Yet there was breath upon her pallid lips,
And light beneath her blue-veined eyelids gleaming;
Hers was not life, nor death, but that eclipse
Which the soul knows in dreaming.
She sat in her lone tower, in vague repose,
Her sad gaze fixed upon the distant mountains;
And yet she did not see their winter snows,
Nor hear their summer fountains.
Heart, mind and being, with one thought was rife;
One blessed image mocked her soul's endeavor;
It was the only star of her young life,
Distant and dimmed forever.
Night crowned the mountains with pale coronals,
And moonbeams trembled down through Leman's waters,
To light the coral bowers and fairy halls
Of Undine's fair-haired daughters.
But, ho! there was a cry, a trumpet-blast,
The castle's sleepy sentinels alarming!
Wild words from palid lips, that spoke their last;
Shrieks, groans and hurried arming.
They rallied, manned the ramparts; but too late!
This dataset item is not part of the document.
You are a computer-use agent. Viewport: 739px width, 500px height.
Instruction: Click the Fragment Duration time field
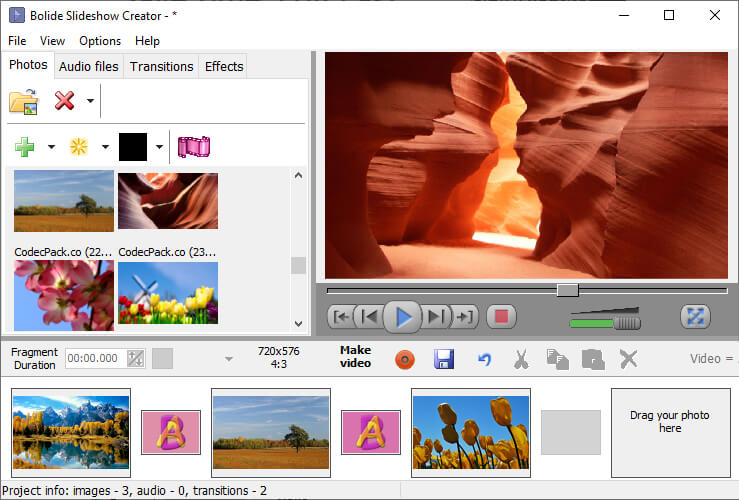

The baron's furious life-blood dyed the paving,
And soon, from lofty tower and massive gate,
The blood-red cross was waving.
With fainting heart the lady heard that cry —
Sir Athold's voice through the still night-air driven:
She could not live to meet his altered eye,
And-pity her, O Heaven!
The fight was over, and Sir Athold gone
To seek his lady-love in hall and bower;
The lamp burned in her turret-chamber lone —
Where was she, in that hour?
He breathed her name with loving words, in vain;
She heard him not, and there was no replying,
Save the soft night-wind through the lattice-pane,
Mournfully sighing.
They sought her with swift feet — above, below;
They called her with wild words, but unavailing;
And morning found them hurrying to and fro,
Their brave hearts faint and failing.
Oh! never did a gloomier night depart,
And never dawned a sadder, darker morrow,
Than that which sealed, on brave Sir Athold's heart,
His loss and life-long sorrow.
At length, a peasant came, with wild dismay,
And hurried words of most terrific meaning:
There was a lady dead a little way
From where he had been gleaning.
And on the sands, where two deep ravines meet,
Half hidden by the pine plumes waving 'round her,
Below her lattice full five hundred feet,
Pale as the snows they found her.
Oh! slowly, slowly tolled the solemn knell,
As many a gallant knight and wondering vassal
Wound with the black pall up Pas de l'Echelle
And bore her to the castle.
With tearful eyes they made her grave apart;
With loving hands they laid the cross above her;
And there the lady with the broken heart
Sleeps with her noble lover.
But there are those who, on a certain night,
Deem they can hear a wail — a low, wild weeping —
And see a lady, in a robe of white,
From that same lattice leaping.
The brave Sir Athold went not forth again
To tread the warrior's dizzy path of glory;
But as he lived, had suffered, loved in vain,
Wrote, " Nasci, pati, mori . "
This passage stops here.